▶ [Given passage]:
——

Greater than all this – and this was the motive for my visit in 2008 – was my conviction that no communion can survive where there is not the mutual acceptance of ministries and sacraments. At St Stephen’s House, where I taught before I became a bishop in 2002, there were conflicting ecclesiologies, necessitating separate celebrations of the Eucharist. Working with my colleagues, I gradually, over a decade, came to see that this was never going to be satisfactory. When Archbishop George Carey invited me to be Bishop of Ebbsfleet in 2000, I accepted provided he understood my view that, as a bishop, one ceased to be able to respond individually to the High Priestly Prayer of Jesus and instead would be required to respond ecclesiologically. He accepted this and, at the time, it seemed to me that the Church of England really meant what it said about Reception and Communion. Later, Archbishop Rowan Williams himself professed that this whole matter was an eschatological one – resolvable only in the End-Time – and accused me, very genially, of trying to put my foot on the ecumenical accelerator.

Where are we now?

——

▶ [Supplied information]:
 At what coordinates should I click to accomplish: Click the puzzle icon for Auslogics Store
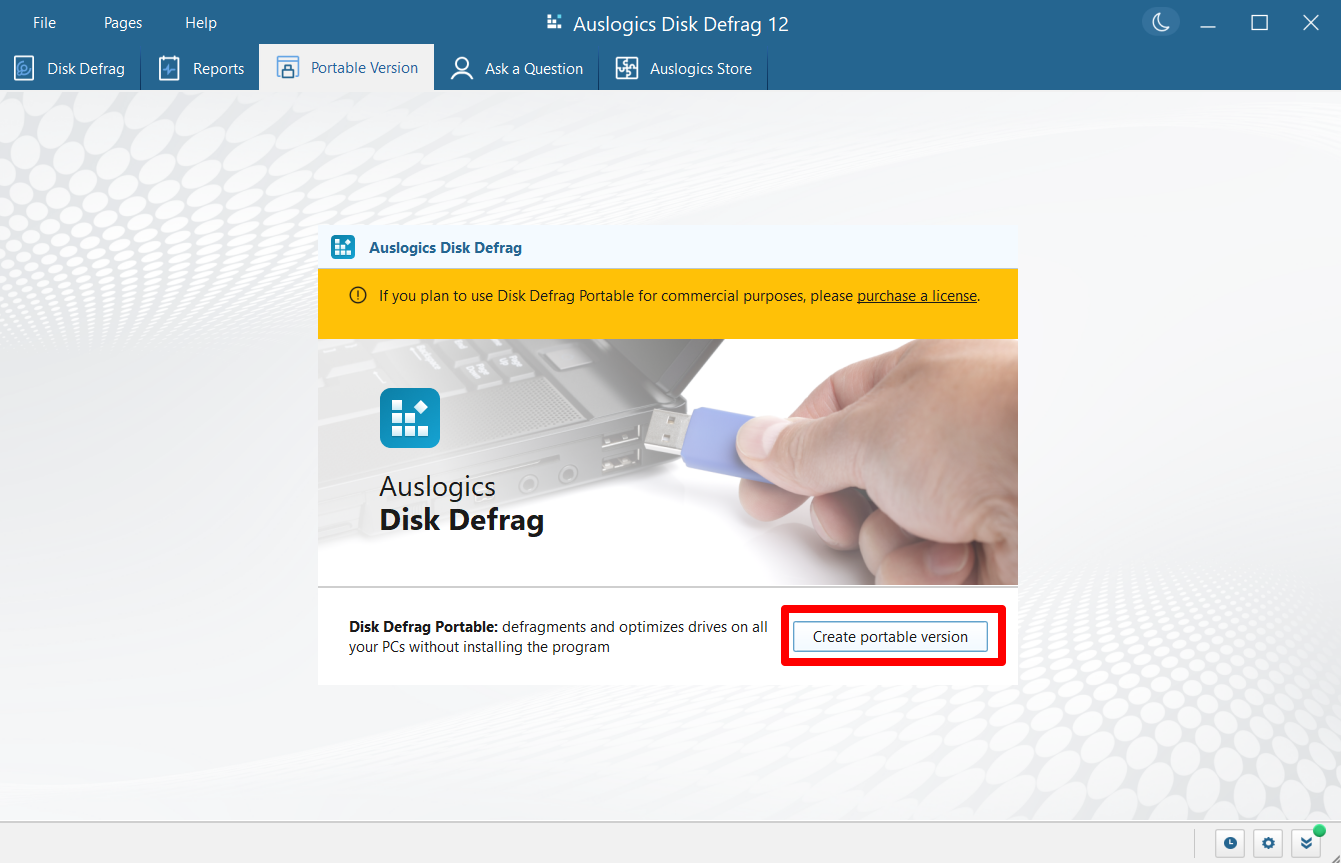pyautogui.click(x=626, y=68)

——

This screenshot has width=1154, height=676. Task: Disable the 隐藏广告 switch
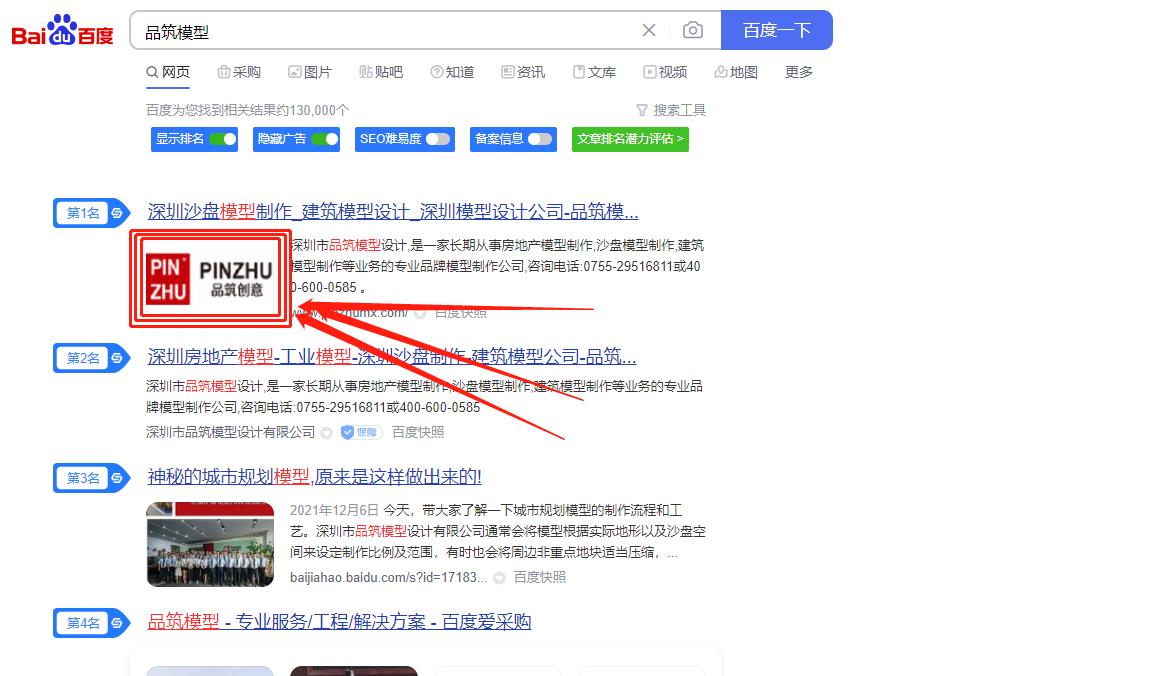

——

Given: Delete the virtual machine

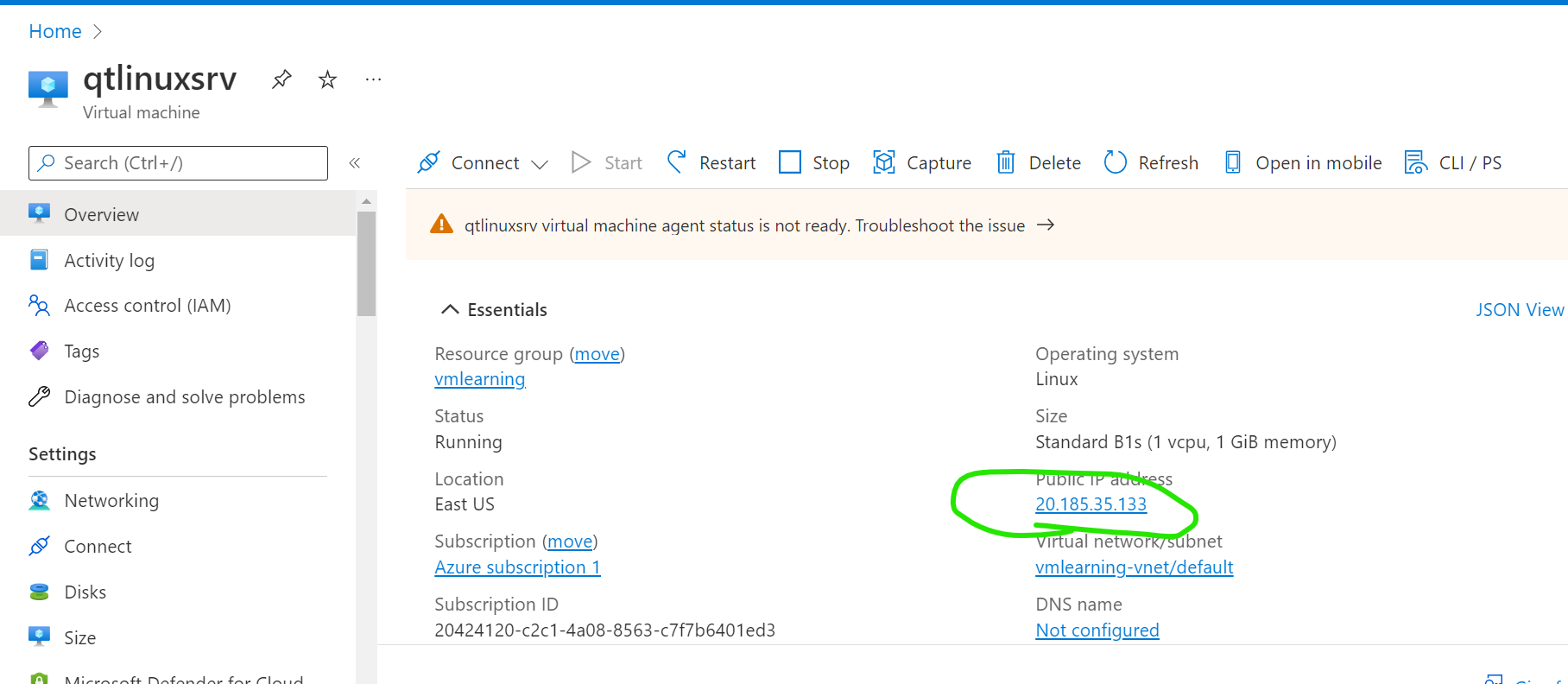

——

▶ [To do]:
A: Answer the following from the passage on the Church of England and communion.
(i) What made separate celebrations of the Eucharist necessary at St Stephen's House?
(ii) Which archbishop invited the writer to be Bishop of Ebbsfleet?
(iii) According to the passage, what did Archbishop Rowan Williams genially accuse the writer of?
B: Continue the passage on the Church of England and communion, starting after its final line, "Where are we now?"

▶ [Exercise answers]:
A:
(i) Conflicting ecclesiologies.
(ii) Archbishop George Carey.
(iii) Trying to put a foot on the ecumenical accelerator.

B:
So, where are we now? When I was bishopping, I asked all the clergy to fill in a questionnaire on the presenting issue. What they would do if the Church of England proceeded with women bishops? All agreed, I think – whether they were ecumenists or impossibilists – that it would be the end for them. One priest thought he would join the TAC and one or two the Orthodox Church. Most said they would become Roman Catholics. Almost all my Council of Priests took that last view. What became clear, however, was that there was a whole series of end-points, and no agreed one. Some thought it would be a synodical vote. Others when a woman bishop was consecrated. Others when a woman bishop was appointed to their diocese. Others when they were required in law to accept

the ministry of a woman bishop. What one could see was the scenario that had already been acted out in the wider Anglican Communion. What had happened in North America, would now be happening in England. Finally there would be redoubts, where traditional parsons drew up the drawbridge, which is where it has more or less got to elsewhere in the world.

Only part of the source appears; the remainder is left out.